Start of TEXT

Get Started
Clojask Types
string
The default type for all columns
Class: java.lang.String
Examples
(set-type dataframe "col-name" "string")
int
Most efficiently stores an integer
Class: java.lang.Integer
Examples
(set-type dataframe "col-name" "int")
double
Accepts floats and integers
Class: java.lang.Double
Examples
(set-type dataframe "col-name" "double")
date
Transform a date string (no time field)
Class: java.util.Date
(default format string: yyyy-MM-dd
)
Examples
;; if the date looks like this 2020/11/12
(set-type dataframe "col-name" "date:yyyy/MM/dd")
datetime
Transform a date string (no time field)
Class: java.util.Date
(default format string: yyyy-MM-dd HH:mm:ss
)
Examples
;; if the date looks like this 2020/11/12 12:12:36
(set-type dataframe "col-name" "datetime:yyyy/MM/dd HH:mm:ss")
Hybrid Column & Empty Fields
Take this dataset as an example.
Employee | EmployeeName | Department | Salary |
---|---|---|---|
1 | Alice | 11 | 300 |
2 | Bob | 11 | 34,000 |
3 | Carla | 900 | |
4 | Daniel | 12 | 1,000 |
5 | Evelyn | 13 | 800 |
... | ... | ... | ... |
The first thing to do after creating this dataframe is to set the type of column Salary to int
.
(ck/set-type "Salary" "int")
However, when you take a look at the data type of the latest Salary column using function print-df
. It contains both int
and string
. This is because some numbers (contains ",") are not recognized by the integer parser, such as 34,000 and 1,000. Therefore, when you operate function to this column, you should accept both int
and string
as the input. One way to solve this issue is to create your own parser for integer that ignores comma.
(ck/set-parser "Salary" customized-parser)
The column will empty fields is just a special case of hybrid column. The Department column has an empty field. The type of it is string
& nil
. You can tell that empty fields simply contain value nil
. It is worth notice that
(ck/compute ... :exception true)
will also assign nil
to fields that throw exceptions during execution. Therefore, your operation functions have to consider nil
input in these two scenarios.
System of operations
Clojask is defined by two key types: incremental and replaceable operations.

End of TEXT
Start of GIVEN INFORMATION

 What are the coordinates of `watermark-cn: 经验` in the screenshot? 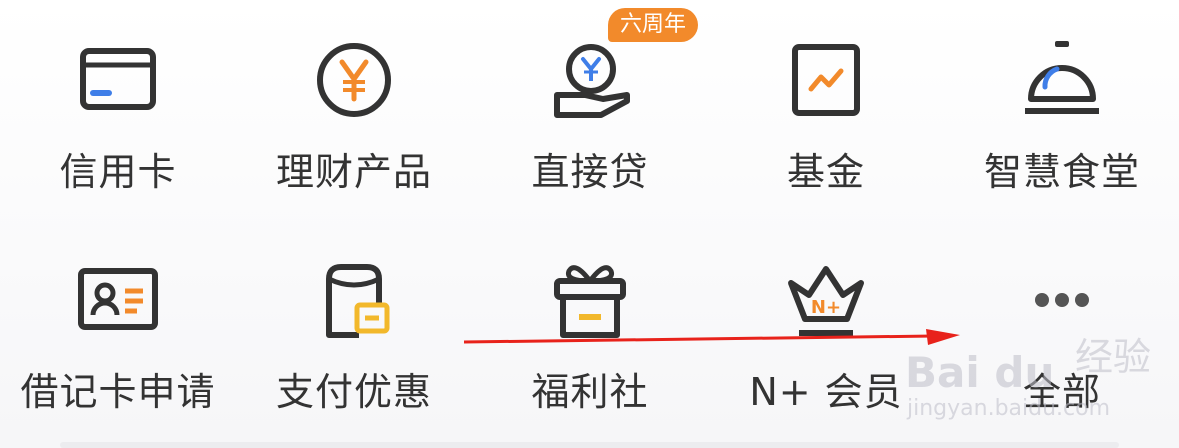 It's located at (1114, 357).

End of GIVEN INFORMATION

» TASK DESCRIPTION
From the Clojask types documentation above, copy the passage between "will also assign" and "these two scenarios.", inclusive, without changing a word.

» RESPONSE AREA
will also assign nil
to fields that throw exceptions during execution. Therefore, your operation functions have to consider nil
input in these two scenarios.